■ **Work request**
Set down, character for character, everything in the records below from the line holding "Task: Select the TDG symbol button" down to the line holding "You are a computer-use", and no other line.

■ **The input**
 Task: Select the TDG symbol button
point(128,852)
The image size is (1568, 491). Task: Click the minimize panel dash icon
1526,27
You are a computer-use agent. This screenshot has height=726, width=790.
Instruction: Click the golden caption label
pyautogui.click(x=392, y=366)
==
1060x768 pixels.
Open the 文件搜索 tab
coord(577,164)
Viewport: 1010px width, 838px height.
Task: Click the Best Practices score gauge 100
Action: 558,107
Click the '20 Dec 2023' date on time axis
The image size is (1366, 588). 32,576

■ **Written answer**
 Task: Select the TDG symbol button
point(128,852)
The image size is (1568, 491). Task: Click the minimize panel dash icon
1526,27
You are a computer-use agent. This screenshot has height=726, width=790.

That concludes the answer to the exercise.